> **Information supplied**:
__________________________________________________

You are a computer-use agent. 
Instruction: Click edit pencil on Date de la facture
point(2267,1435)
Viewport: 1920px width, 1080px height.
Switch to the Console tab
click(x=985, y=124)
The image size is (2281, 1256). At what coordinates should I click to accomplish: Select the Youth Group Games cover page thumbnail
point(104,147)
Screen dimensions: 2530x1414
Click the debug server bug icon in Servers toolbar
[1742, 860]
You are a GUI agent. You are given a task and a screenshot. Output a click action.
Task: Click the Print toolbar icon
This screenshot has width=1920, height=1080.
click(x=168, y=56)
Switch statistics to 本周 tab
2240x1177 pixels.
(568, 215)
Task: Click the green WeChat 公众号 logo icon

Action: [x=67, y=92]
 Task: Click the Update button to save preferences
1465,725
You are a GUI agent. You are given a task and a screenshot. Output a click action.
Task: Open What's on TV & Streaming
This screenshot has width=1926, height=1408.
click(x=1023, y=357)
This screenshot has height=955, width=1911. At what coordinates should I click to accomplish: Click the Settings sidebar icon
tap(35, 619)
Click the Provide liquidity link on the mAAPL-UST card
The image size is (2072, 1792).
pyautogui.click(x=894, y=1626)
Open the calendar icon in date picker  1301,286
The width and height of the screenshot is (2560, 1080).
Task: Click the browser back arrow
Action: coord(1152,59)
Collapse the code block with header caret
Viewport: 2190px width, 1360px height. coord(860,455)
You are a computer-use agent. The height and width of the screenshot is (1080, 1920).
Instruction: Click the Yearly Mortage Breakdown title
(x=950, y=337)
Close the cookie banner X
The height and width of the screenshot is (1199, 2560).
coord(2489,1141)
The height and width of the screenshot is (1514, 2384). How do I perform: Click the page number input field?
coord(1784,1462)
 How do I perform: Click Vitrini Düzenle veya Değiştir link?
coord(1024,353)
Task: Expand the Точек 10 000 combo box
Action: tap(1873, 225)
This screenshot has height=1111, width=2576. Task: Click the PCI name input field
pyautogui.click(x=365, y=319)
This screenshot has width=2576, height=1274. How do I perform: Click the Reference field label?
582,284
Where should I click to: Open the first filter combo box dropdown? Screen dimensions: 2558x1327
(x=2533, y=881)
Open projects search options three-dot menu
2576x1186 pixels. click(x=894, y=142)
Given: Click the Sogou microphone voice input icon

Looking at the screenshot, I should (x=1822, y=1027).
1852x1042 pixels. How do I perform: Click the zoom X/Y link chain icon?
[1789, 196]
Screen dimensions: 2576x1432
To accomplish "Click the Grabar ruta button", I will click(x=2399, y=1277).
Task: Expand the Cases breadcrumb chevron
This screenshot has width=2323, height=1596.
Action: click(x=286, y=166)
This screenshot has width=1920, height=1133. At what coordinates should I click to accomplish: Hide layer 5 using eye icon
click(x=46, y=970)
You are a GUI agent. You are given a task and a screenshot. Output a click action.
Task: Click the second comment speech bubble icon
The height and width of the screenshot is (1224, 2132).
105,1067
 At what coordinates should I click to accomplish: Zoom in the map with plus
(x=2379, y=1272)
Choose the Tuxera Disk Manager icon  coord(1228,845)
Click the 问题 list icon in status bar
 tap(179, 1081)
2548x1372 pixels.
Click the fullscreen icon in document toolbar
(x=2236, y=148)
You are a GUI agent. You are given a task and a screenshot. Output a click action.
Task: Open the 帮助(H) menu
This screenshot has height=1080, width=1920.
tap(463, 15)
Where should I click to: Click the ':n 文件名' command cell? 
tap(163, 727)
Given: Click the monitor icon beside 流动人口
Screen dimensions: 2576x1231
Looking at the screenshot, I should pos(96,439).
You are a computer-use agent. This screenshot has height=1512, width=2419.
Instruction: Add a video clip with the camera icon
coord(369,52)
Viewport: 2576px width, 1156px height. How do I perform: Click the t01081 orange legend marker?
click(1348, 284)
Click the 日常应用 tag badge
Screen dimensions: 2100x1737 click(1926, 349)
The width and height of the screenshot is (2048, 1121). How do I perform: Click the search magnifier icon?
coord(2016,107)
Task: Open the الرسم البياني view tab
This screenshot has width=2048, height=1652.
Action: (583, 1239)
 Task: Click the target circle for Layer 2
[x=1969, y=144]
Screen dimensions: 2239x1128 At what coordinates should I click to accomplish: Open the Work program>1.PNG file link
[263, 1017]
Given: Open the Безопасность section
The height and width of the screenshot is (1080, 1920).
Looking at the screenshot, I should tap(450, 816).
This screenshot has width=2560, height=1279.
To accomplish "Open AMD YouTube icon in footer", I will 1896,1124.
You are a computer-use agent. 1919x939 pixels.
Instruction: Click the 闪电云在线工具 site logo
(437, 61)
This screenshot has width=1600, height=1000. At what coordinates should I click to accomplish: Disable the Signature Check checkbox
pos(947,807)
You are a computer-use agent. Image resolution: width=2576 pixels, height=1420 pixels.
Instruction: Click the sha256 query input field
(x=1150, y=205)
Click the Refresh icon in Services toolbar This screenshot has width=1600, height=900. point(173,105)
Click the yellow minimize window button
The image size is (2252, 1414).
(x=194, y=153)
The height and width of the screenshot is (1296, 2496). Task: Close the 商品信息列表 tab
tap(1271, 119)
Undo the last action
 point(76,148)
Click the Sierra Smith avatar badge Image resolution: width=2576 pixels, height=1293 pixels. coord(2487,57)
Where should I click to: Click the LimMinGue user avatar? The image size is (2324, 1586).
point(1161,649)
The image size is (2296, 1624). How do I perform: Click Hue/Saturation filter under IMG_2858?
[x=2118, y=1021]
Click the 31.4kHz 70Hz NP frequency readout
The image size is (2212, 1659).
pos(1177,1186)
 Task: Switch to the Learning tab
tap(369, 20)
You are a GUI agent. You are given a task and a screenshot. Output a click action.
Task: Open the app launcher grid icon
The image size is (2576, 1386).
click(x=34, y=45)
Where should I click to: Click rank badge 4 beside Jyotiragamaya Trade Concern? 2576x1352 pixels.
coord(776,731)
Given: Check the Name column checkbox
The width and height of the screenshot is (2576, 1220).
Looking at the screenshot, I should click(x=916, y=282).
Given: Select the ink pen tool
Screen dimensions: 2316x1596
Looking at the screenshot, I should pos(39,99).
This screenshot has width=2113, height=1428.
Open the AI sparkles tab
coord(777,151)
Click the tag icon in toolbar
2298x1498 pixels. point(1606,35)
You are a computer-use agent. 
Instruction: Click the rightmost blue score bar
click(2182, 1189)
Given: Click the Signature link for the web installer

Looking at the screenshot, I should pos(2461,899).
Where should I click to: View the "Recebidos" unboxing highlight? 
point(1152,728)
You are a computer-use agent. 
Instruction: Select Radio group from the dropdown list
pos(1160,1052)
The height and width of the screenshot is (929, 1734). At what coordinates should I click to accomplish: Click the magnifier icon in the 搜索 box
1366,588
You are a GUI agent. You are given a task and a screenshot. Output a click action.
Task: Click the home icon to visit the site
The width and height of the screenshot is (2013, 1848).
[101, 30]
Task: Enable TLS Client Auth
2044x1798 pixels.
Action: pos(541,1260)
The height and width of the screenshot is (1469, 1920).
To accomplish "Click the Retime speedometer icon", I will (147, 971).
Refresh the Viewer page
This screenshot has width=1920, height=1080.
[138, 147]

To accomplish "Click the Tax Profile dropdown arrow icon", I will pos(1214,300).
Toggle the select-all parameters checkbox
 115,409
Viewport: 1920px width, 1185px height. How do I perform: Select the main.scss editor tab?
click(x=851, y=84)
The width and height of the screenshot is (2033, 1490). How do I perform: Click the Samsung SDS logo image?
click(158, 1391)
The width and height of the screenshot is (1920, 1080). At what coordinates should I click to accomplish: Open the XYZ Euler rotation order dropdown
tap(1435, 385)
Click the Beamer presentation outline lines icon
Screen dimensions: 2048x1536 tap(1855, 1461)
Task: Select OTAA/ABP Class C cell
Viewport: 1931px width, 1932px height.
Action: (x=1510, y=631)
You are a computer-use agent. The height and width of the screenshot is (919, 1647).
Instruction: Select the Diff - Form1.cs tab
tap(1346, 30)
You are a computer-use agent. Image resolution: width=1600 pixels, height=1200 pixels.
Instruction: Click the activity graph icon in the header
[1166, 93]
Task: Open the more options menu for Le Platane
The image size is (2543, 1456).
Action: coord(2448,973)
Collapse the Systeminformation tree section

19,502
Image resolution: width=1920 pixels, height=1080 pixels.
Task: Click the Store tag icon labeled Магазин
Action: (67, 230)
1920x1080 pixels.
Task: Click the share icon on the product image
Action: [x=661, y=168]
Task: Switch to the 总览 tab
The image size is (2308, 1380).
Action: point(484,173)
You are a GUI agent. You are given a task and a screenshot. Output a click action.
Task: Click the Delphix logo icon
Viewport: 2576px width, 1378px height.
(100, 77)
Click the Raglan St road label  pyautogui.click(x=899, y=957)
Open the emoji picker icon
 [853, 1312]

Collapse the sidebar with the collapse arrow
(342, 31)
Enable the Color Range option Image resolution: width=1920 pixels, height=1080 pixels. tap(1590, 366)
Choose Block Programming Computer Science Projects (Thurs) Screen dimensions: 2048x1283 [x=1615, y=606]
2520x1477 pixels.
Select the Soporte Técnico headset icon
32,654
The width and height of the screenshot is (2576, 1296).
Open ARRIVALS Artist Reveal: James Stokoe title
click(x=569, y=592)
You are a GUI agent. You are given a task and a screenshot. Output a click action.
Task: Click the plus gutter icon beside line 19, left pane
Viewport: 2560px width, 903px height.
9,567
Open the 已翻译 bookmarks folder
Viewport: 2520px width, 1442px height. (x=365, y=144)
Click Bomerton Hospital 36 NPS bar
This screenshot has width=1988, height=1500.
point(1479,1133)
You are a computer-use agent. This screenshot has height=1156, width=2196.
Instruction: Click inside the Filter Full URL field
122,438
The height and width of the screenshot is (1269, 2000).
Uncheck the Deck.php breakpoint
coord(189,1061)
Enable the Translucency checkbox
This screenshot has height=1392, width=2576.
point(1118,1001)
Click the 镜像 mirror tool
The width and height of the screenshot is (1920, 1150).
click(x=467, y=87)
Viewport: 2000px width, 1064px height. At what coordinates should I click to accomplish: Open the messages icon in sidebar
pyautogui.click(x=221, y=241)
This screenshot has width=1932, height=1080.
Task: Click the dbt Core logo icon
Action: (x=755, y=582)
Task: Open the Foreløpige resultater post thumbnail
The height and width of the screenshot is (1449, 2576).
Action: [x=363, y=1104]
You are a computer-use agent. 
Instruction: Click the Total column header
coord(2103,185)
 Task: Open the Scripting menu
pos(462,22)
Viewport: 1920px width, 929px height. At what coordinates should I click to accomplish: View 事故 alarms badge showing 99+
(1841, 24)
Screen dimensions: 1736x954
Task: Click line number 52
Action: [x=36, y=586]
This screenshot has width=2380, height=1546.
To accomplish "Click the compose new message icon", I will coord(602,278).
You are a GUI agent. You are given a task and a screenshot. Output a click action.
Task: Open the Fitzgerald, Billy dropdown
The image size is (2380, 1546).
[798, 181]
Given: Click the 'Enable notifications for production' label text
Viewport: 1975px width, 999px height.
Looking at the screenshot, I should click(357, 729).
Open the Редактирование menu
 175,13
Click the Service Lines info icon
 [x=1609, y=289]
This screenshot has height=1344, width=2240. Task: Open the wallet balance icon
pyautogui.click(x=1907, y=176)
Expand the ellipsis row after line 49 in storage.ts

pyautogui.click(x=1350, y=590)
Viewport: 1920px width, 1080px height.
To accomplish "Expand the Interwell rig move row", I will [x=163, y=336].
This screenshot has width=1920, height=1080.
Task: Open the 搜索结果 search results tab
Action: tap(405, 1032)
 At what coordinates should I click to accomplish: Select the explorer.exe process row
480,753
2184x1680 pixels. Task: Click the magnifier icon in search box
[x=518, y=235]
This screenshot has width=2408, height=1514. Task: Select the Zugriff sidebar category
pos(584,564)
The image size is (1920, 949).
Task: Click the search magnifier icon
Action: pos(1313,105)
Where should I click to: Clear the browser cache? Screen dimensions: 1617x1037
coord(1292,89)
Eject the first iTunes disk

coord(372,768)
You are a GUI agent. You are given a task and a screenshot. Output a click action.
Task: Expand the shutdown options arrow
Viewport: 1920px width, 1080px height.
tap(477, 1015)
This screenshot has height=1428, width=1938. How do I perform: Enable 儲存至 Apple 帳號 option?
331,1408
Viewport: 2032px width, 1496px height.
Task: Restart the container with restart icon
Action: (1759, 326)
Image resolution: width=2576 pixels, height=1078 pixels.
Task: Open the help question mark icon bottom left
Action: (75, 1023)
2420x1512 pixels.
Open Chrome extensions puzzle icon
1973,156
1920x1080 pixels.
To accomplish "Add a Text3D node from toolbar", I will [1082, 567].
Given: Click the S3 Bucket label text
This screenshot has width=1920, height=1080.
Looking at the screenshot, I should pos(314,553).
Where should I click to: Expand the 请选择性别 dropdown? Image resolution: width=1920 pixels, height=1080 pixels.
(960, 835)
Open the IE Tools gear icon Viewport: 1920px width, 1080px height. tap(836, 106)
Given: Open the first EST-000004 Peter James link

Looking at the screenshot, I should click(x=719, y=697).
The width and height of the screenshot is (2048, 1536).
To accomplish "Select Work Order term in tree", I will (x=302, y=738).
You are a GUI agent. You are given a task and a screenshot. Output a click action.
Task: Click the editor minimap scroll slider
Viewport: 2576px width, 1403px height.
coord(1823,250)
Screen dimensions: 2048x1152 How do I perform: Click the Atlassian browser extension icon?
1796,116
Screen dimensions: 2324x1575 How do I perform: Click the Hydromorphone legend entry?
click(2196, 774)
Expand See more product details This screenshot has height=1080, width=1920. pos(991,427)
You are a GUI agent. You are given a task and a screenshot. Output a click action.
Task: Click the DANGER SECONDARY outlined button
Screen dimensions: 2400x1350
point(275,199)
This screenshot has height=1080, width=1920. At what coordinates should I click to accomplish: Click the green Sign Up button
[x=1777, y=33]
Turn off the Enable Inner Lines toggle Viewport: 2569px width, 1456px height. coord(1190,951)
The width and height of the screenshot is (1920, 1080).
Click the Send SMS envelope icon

__________________________________________________

Using the records above, gather all lines where the string "more" is present.

> **Solution to the problem**:
Task: Open the more options menu for Le Platane
Expand See more product details This screenshot has height=1080, width=1920. pos(991,427)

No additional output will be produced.